Select every line in the entries below that contains the string "dimensions", and copy each one out in full.

(Entries for locating words and elements)
________________________
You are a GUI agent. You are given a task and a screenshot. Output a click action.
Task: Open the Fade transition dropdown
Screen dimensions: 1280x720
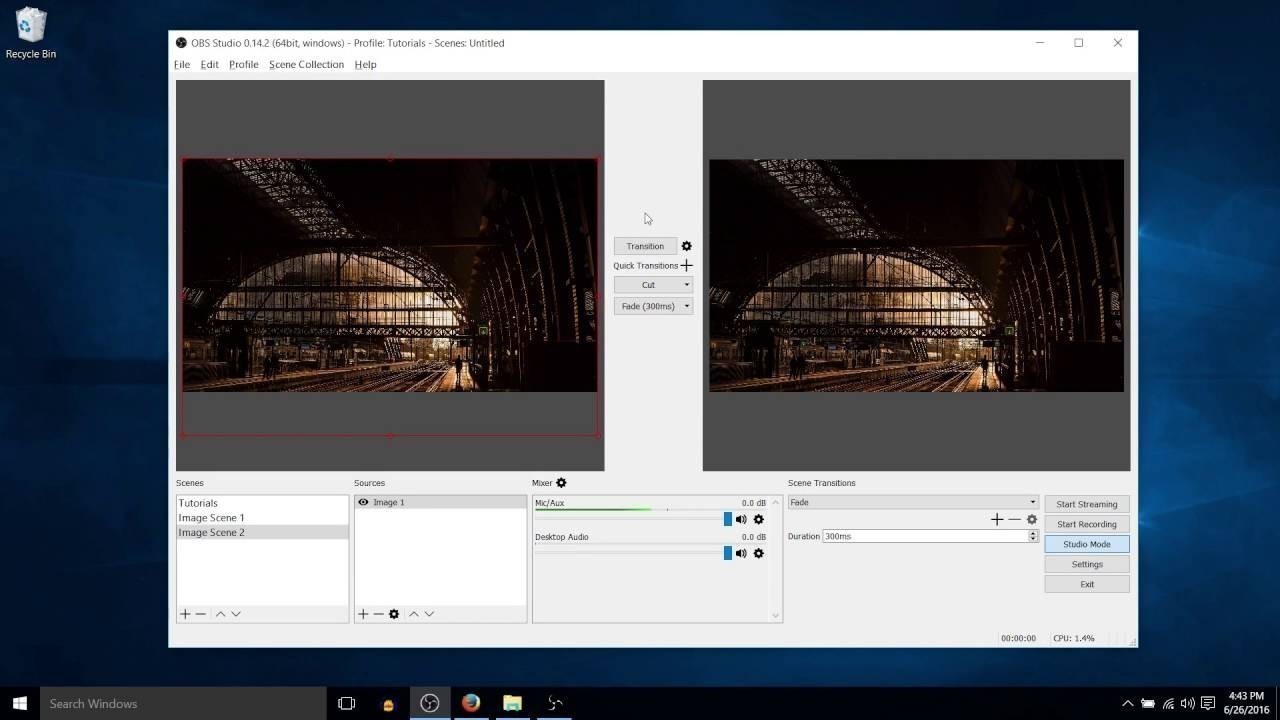[x=1031, y=502]
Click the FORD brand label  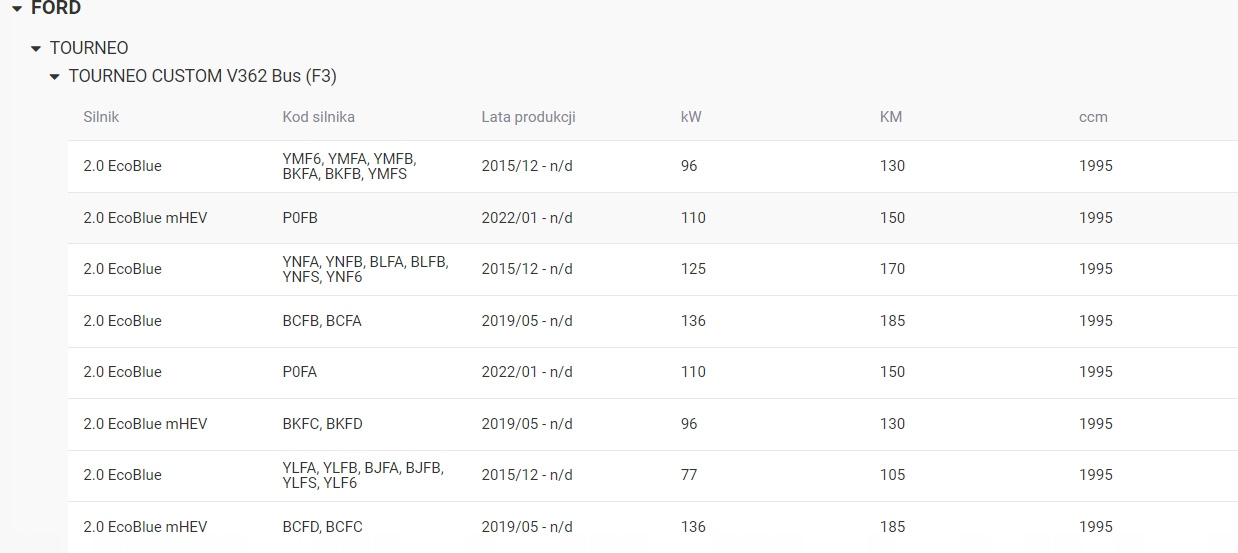point(56,9)
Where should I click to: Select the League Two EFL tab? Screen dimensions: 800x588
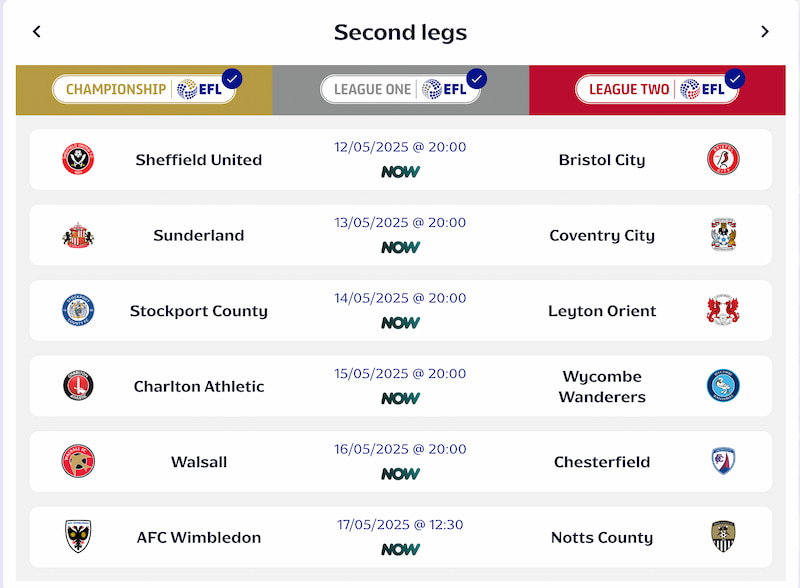(657, 89)
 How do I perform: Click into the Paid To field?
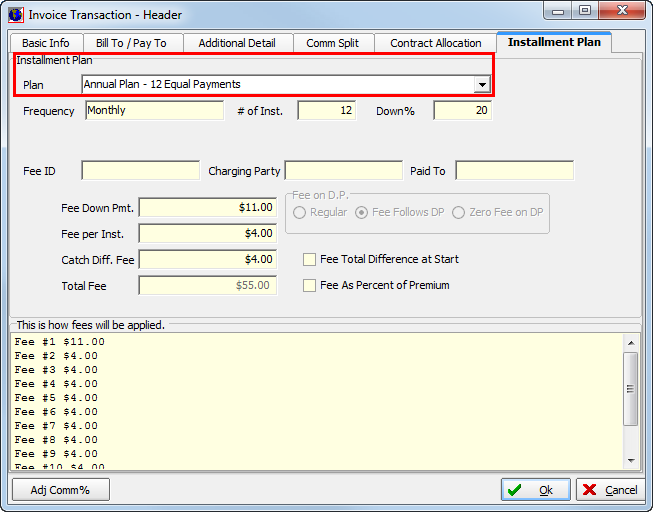click(x=514, y=171)
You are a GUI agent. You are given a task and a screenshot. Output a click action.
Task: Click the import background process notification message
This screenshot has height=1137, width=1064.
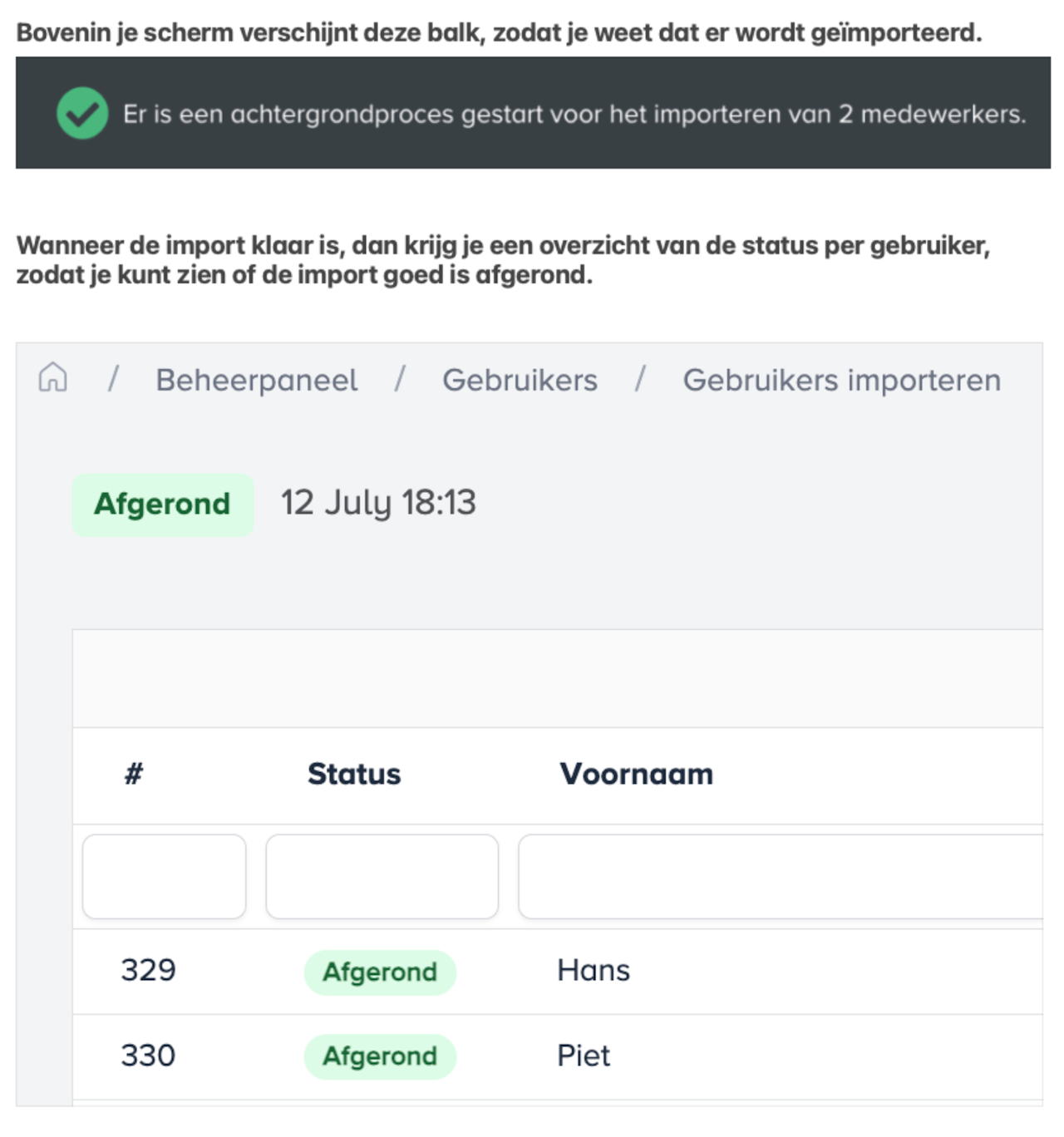(574, 114)
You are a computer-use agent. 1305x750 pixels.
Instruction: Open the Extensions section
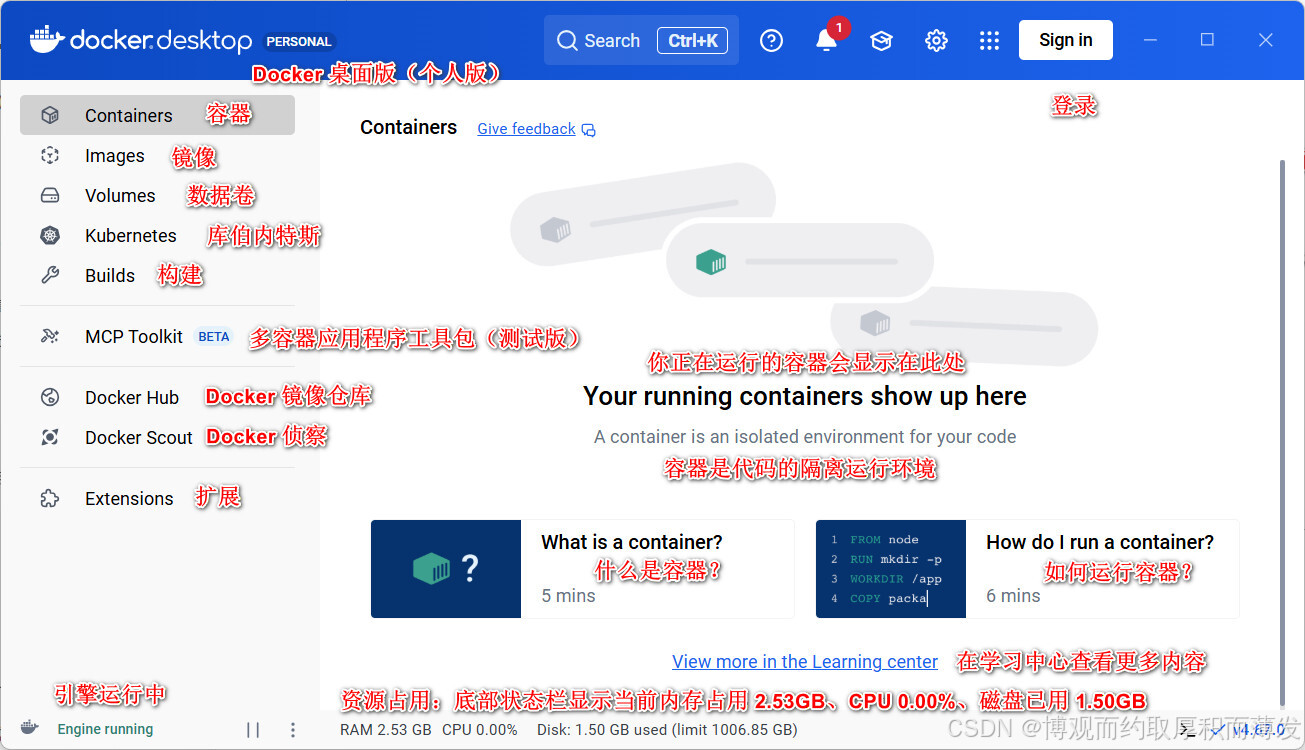point(129,498)
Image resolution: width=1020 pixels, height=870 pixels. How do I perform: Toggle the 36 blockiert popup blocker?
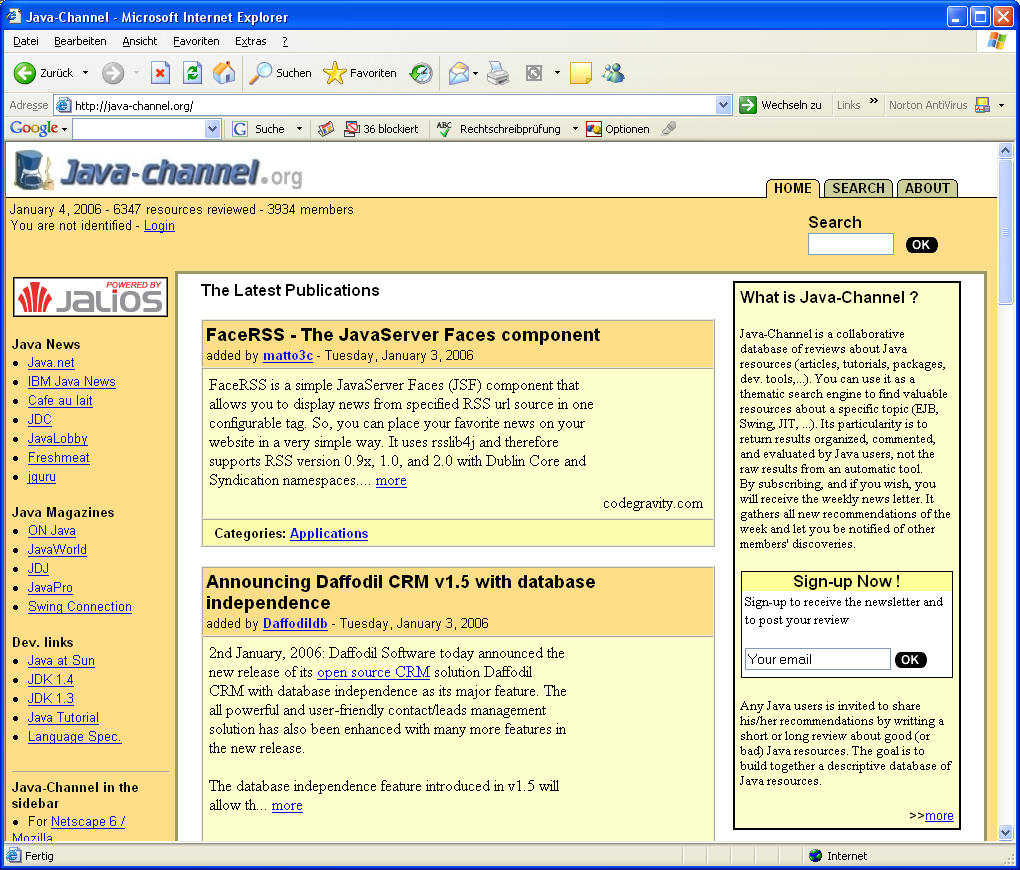tap(381, 129)
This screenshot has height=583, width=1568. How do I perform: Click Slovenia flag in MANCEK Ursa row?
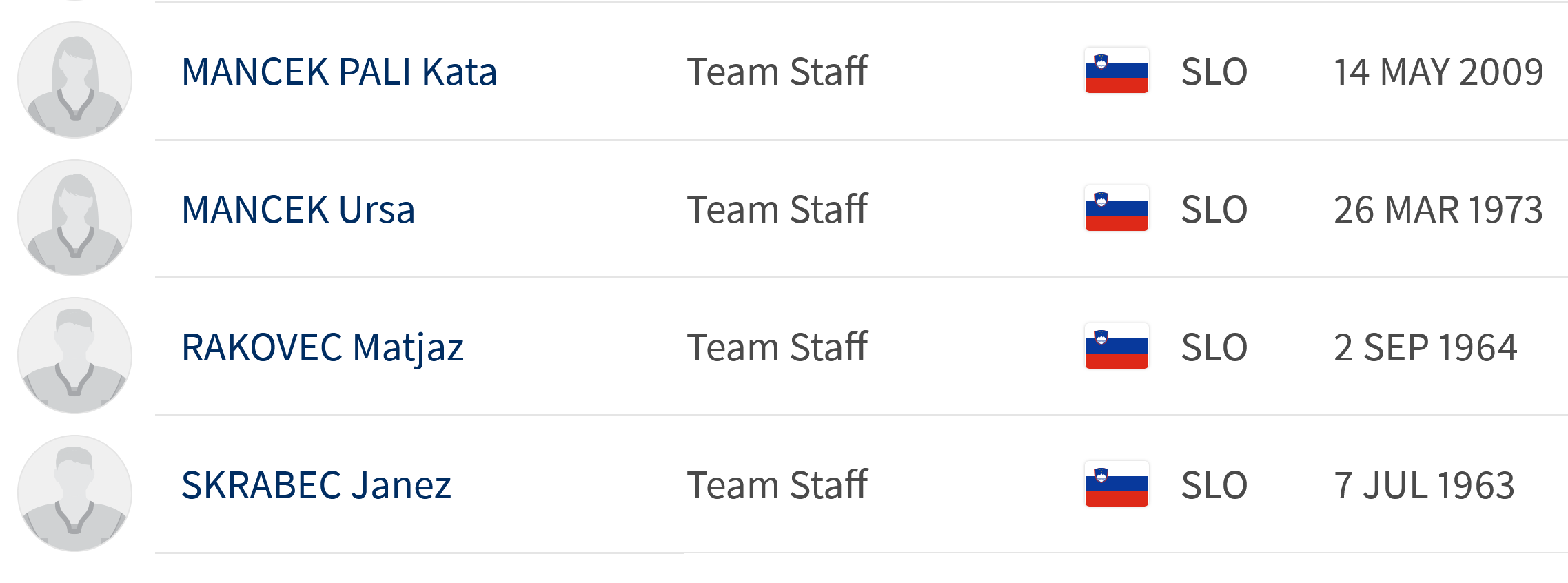point(1117,209)
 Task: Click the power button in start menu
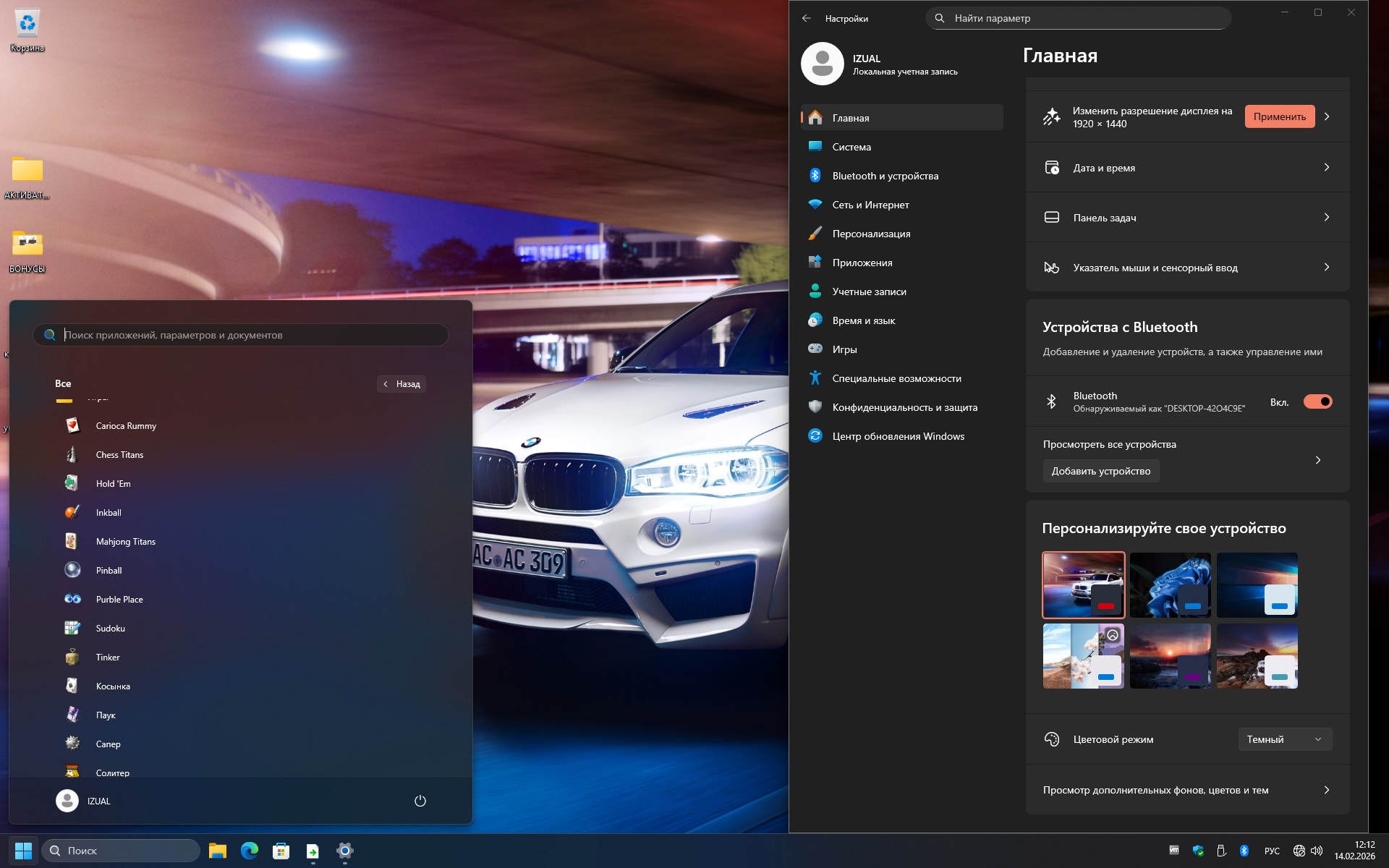(420, 801)
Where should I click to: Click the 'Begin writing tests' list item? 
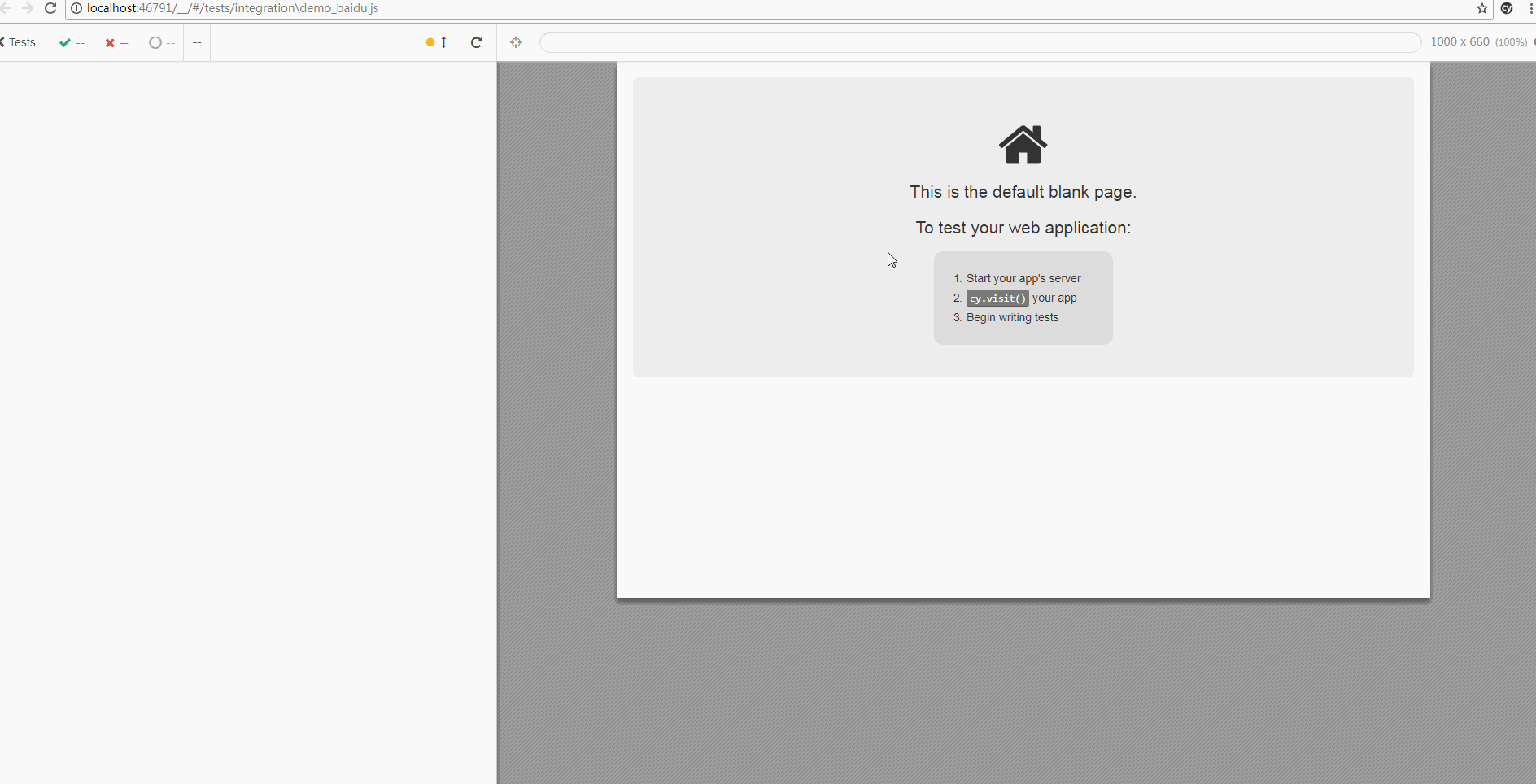[1012, 317]
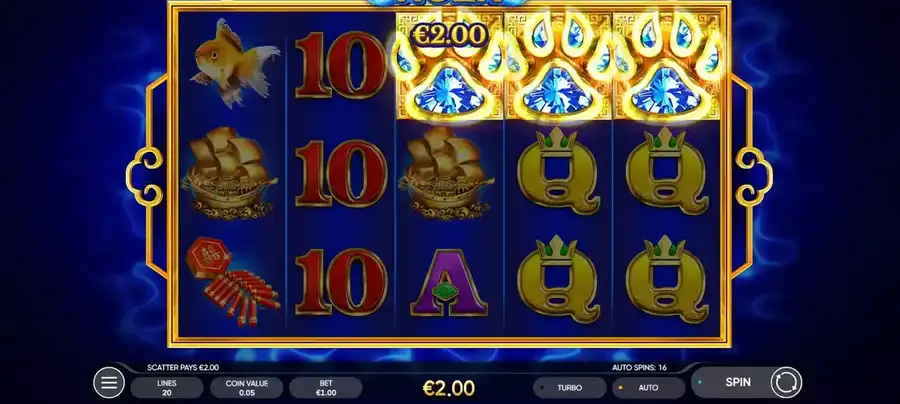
________________________
## SOLUTION FOR THIS EXERCISE:
Screen dimensions: 1280x720
Where should I click to: Select the League Two EFL tab? Screen dimensions: 800x588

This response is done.